[Stored items]
==============================
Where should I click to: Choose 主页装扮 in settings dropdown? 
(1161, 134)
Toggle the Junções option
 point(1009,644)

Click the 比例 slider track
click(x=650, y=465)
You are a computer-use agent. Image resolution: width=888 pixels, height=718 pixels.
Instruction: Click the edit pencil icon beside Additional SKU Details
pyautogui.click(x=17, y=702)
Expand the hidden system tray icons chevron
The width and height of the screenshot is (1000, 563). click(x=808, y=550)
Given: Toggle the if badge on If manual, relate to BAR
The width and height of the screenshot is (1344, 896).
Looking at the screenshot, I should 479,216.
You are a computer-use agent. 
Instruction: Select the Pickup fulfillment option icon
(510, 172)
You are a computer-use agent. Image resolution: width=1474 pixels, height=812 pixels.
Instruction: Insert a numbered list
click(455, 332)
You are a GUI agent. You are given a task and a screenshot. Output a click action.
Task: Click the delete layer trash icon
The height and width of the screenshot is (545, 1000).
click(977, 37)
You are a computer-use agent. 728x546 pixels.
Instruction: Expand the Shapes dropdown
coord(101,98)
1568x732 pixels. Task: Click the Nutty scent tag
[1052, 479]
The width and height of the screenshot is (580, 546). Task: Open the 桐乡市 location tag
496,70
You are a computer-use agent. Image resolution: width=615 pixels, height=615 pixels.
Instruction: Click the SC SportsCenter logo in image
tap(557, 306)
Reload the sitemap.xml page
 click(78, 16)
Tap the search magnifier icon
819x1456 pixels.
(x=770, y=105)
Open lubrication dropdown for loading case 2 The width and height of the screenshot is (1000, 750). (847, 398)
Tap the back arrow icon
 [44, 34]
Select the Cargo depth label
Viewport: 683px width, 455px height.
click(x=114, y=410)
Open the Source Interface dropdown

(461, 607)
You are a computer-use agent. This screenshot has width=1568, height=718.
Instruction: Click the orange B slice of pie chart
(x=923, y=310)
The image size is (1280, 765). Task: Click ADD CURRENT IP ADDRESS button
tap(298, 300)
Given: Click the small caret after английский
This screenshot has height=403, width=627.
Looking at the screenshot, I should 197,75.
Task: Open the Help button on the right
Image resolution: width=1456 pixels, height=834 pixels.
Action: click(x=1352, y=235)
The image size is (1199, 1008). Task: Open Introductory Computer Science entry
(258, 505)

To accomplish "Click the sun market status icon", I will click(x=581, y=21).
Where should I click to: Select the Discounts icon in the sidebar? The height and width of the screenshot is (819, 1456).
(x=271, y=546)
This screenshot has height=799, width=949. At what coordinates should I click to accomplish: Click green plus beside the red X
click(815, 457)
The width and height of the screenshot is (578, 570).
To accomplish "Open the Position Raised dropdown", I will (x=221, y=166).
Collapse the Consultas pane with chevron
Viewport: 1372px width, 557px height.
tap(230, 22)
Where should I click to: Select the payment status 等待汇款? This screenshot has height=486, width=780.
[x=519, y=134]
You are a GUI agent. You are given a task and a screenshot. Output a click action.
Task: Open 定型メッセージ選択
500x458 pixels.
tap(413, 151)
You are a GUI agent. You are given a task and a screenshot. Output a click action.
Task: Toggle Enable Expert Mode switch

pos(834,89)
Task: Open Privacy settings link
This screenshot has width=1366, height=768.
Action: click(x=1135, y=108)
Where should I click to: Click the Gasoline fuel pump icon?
==============================
#### Problem statement:
Please transcribe the records exactly from their first line through the line holding "Given: Toggle the", and leave out all others.

#### Exercise answer:
Where should I click to: Choose 主页装扮 in settings dropdown? 
(1161, 134)
Toggle the Junções option
 point(1009,644)

Click the 比例 slider track
click(x=650, y=465)
You are a computer-use agent. Image resolution: width=888 pixels, height=718 pixels.
Instruction: Click the edit pencil icon beside Additional SKU Details
pyautogui.click(x=17, y=702)
Expand the hidden system tray icons chevron
The width and height of the screenshot is (1000, 563). click(x=808, y=550)
Given: Toggle the if badge on If manual, relate to BAR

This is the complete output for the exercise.